+++ SOURCE PASSAGE

The Monsters ★★★★

Overcoming Family Trauma in ‘The Monsters’

In The Monsters, estranged siblings Lil (Aigner Mizzelle) and Big (Okieriete Onaodowan) meet uncute in a grim, grey gym and carefully navigate back into each other’s lives after sixteen years apart. Big is making a decent living as an MMA fighter, and after seeing her brother win a prize belt online, Lil seeks him out and, upon finding him, cautiously steers a conversation with the older half-brother who quietly but effectively walked out of her life. 

LIL: You different.

BIG: How?

LIL: You just… You different.

BIG: I was… I was gone for a minute.

LIL: Long ass minute.

BIG: You were small. Didn’t think you’d miss me much.

LIL: Where were you?

BIG: I was um… I was…

LIL: What? You was what?

BIG: Just… I was away.

Too scarred and suspicious to embrace their reunion, each slowly allows the other back in. As their natural defenses thaw, their relationship returns, different but familiar. Eventually Lil asks Big to teach her how to fight, and he, seeing that she too has a fire in her belly, reluctantly agrees. The two fought together to survive a turbulent upbringing; now that rage can be—must be—put to professional use.  

Images by T. Charles Erickson

Playwright and director Ngozi Anyanwu incorporates an incredible amount of physicality in her work; not only do her actors get complex roles to play, but they also get intense onstage workouts courtesy of fight director Gerry Rodriguez. Anyanwu also wisely includes much humor to keep the story afloat amid what could be abject misery, and Mizzelle, who gets to deliver most of the zingers, does so skillfully, even if a few lines sound more like the voice of a playwright than a street-smart MMA fighter.

++++++

Please list every real person named in the review of The Monsters above, leaving out the characters Lil and Big.

+++ SOURCE MATERIAL

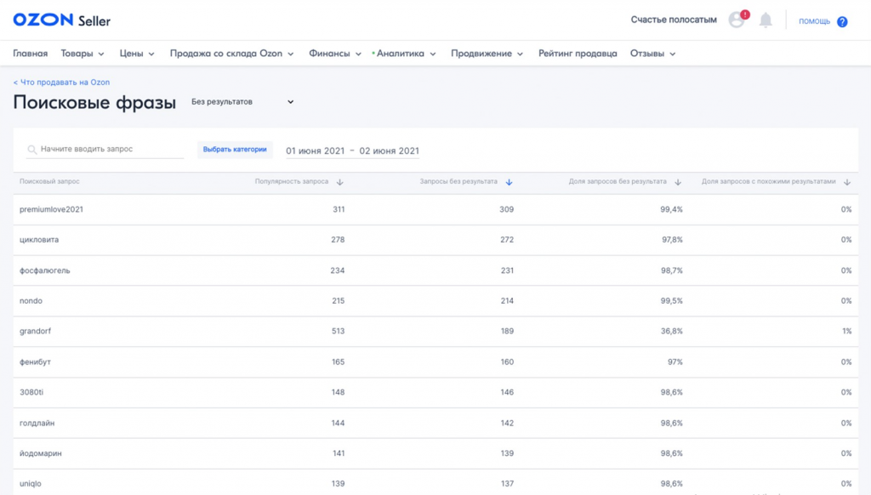This screenshot has height=495, width=871.
Task: Click the profile avatar with red badge
Action: point(736,19)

++++++

**ANSWER TO THE TASK:**
Aigner Mizzelle, Okieriete Onaodowan, T. Charles Erickson, Ngozi Anyanwu, Gerry Rodriguez